**Assignment**. Complete, exact copies of all entries are needed.

**Data extract**.
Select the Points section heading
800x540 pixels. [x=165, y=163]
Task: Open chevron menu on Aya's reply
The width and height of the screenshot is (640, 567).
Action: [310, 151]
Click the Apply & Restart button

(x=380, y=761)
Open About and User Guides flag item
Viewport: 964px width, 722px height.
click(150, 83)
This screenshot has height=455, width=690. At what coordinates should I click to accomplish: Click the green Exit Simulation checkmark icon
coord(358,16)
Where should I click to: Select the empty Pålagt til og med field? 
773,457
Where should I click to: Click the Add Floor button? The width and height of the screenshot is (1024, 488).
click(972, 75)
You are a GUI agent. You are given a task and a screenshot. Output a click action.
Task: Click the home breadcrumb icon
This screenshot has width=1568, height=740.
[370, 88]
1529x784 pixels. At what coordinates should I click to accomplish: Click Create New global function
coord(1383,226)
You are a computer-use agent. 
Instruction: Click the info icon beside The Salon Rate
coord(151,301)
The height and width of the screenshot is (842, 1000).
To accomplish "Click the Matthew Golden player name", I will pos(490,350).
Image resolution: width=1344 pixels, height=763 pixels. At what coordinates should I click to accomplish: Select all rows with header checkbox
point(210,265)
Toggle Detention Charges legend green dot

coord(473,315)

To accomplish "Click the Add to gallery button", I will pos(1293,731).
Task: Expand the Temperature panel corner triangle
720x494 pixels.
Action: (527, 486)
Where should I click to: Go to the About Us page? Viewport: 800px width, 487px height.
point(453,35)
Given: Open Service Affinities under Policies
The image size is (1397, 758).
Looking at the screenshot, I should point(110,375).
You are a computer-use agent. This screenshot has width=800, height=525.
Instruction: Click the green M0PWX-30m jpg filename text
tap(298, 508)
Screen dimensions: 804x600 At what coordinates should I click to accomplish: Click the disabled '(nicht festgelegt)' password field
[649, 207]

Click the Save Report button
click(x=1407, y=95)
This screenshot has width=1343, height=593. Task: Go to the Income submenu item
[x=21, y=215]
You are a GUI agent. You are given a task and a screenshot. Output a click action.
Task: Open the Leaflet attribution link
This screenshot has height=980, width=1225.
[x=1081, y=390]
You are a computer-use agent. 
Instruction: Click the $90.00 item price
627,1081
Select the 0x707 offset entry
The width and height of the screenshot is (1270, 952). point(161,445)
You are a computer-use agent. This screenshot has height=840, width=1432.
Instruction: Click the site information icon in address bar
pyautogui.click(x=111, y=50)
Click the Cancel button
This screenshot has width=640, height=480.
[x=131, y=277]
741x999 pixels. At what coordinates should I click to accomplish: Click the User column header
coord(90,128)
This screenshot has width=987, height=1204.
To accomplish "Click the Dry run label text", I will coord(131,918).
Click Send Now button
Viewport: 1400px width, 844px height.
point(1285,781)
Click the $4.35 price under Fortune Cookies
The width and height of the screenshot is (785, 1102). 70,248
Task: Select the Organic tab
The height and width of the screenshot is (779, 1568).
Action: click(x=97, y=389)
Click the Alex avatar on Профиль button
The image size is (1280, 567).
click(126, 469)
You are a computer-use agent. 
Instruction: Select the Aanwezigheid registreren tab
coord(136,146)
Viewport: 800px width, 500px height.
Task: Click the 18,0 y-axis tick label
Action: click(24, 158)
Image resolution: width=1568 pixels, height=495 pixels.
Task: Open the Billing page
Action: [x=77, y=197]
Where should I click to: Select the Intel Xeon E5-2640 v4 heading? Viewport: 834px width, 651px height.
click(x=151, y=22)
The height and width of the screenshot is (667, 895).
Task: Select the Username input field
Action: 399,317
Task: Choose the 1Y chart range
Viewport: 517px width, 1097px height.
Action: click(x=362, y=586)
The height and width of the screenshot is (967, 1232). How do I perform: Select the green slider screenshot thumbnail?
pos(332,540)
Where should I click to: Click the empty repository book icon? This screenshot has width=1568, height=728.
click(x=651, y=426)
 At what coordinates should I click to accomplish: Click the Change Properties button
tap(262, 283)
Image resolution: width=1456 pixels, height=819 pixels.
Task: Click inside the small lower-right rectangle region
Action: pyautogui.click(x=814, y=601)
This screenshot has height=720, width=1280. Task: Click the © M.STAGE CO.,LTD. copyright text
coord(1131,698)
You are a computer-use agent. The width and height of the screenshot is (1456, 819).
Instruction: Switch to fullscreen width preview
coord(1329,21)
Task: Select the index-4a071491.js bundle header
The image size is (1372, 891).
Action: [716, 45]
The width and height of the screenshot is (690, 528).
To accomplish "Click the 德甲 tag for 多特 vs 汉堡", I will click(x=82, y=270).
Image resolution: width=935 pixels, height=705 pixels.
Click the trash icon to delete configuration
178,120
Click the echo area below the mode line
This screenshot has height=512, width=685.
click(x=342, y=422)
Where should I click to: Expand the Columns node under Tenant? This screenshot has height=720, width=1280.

**Output below**.
Select the Points section heading
800x540 pixels. [x=165, y=163]
Task: Open chevron menu on Aya's reply
The width and height of the screenshot is (640, 567).
Action: [310, 151]
Click the Apply & Restart button

(x=380, y=761)
Open About and User Guides flag item
Viewport: 964px width, 722px height.
click(150, 83)
This screenshot has height=455, width=690. At what coordinates should I click to accomplish: Click the green Exit Simulation checkmark icon
coord(358,16)
Where should I click to: Select the empty Pålagt til og med field? 
773,457
Where should I click to: Click the Add Floor button? The width and height of the screenshot is (1024, 488).
click(972, 75)
You are a GUI agent. You are given a task and a screenshot. Output a click action.
Task: Click the home breadcrumb icon
This screenshot has width=1568, height=740.
[370, 88]
1529x784 pixels. At what coordinates should I click to accomplish: Click Create New global function
coord(1383,226)
You are a computer-use agent. 
Instruction: Click the info icon beside The Salon Rate
coord(151,301)
The height and width of the screenshot is (842, 1000).
To accomplish "Click the Matthew Golden player name", I will pos(490,350).
Image resolution: width=1344 pixels, height=763 pixels. At what coordinates should I click to accomplish: Select all rows with header checkbox
point(210,265)
Toggle Detention Charges legend green dot

coord(473,315)

To accomplish "Click the Add to gallery button", I will pos(1293,731).
Task: Expand the Temperature panel corner triangle
720x494 pixels.
Action: (527, 486)
Where should I click to: Go to the About Us page? Viewport: 800px width, 487px height.
point(453,35)
Given: Open Service Affinities under Policies
The image size is (1397, 758).
Looking at the screenshot, I should point(110,375).
You are a computer-use agent. This screenshot has width=800, height=525.
Instruction: Click the green M0PWX-30m jpg filename text
tap(298, 508)
Screen dimensions: 804x600 At what coordinates should I click to accomplish: Click the disabled '(nicht festgelegt)' password field
[649, 207]

Click the Save Report button
click(x=1407, y=95)
This screenshot has width=1343, height=593. Task: Go to the Income submenu item
[x=21, y=215]
You are a GUI agent. You are given a task and a screenshot. Output a click action.
Task: Open the Leaflet attribution link
This screenshot has height=980, width=1225.
[x=1081, y=390]
You are a computer-use agent. 
Instruction: Click the $90.00 item price
627,1081
Select the 0x707 offset entry
The width and height of the screenshot is (1270, 952). point(161,445)
You are a computer-use agent. This screenshot has height=840, width=1432.
Instruction: Click the site information icon in address bar
pyautogui.click(x=111, y=50)
Click the Cancel button
This screenshot has width=640, height=480.
[x=131, y=277]
741x999 pixels. At what coordinates should I click to accomplish: Click the User column header
coord(90,128)
This screenshot has width=987, height=1204.
To accomplish "Click the Dry run label text", I will coord(131,918).
Click Send Now button
Viewport: 1400px width, 844px height.
point(1285,781)
Click the $4.35 price under Fortune Cookies
The width and height of the screenshot is (785, 1102). 70,248
Task: Select the Organic tab
The height and width of the screenshot is (779, 1568).
Action: click(x=97, y=389)
Click the Alex avatar on Профиль button
The image size is (1280, 567).
click(126, 469)
You are a computer-use agent. 
Instruction: Select the Aanwezigheid registreren tab
coord(136,146)
Viewport: 800px width, 500px height.
Task: Click the 18,0 y-axis tick label
Action: click(24, 158)
Image resolution: width=1568 pixels, height=495 pixels.
Task: Open the Billing page
Action: [x=77, y=197]
Where should I click to: Select the Intel Xeon E5-2640 v4 heading? Viewport: 834px width, 651px height.
click(x=151, y=22)
The height and width of the screenshot is (667, 895).
Task: Select the Username input field
Action: 399,317
Task: Choose the 1Y chart range
Viewport: 517px width, 1097px height.
Action: click(x=362, y=586)
The height and width of the screenshot is (967, 1232). How do I perform: Select the green slider screenshot thumbnail?
pos(332,540)
Where should I click to: Click the empty repository book icon? This screenshot has width=1568, height=728.
click(x=651, y=426)
 At what coordinates should I click to accomplish: Click the Change Properties button
tap(262, 283)
Image resolution: width=1456 pixels, height=819 pixels.
Task: Click inside the small lower-right rectangle region
Action: pyautogui.click(x=814, y=601)
This screenshot has height=720, width=1280. Task: Click the © M.STAGE CO.,LTD. copyright text
coord(1131,698)
You are a computer-use agent. The width and height of the screenshot is (1456, 819).
Instruction: Switch to fullscreen width preview
coord(1329,21)
Task: Select the index-4a071491.js bundle header
The image size is (1372, 891).
Action: [716, 45]
The width and height of the screenshot is (690, 528).
To accomplish "Click the 德甲 tag for 多特 vs 汉堡", I will click(x=82, y=270).
Image resolution: width=935 pixels, height=705 pixels.
Click the trash icon to delete configuration
178,120
Click the echo area below the mode line
This screenshot has height=512, width=685.
click(x=342, y=422)
Where should I click to: Expand the Columns node under Tenant? This screenshot has height=720, width=1280.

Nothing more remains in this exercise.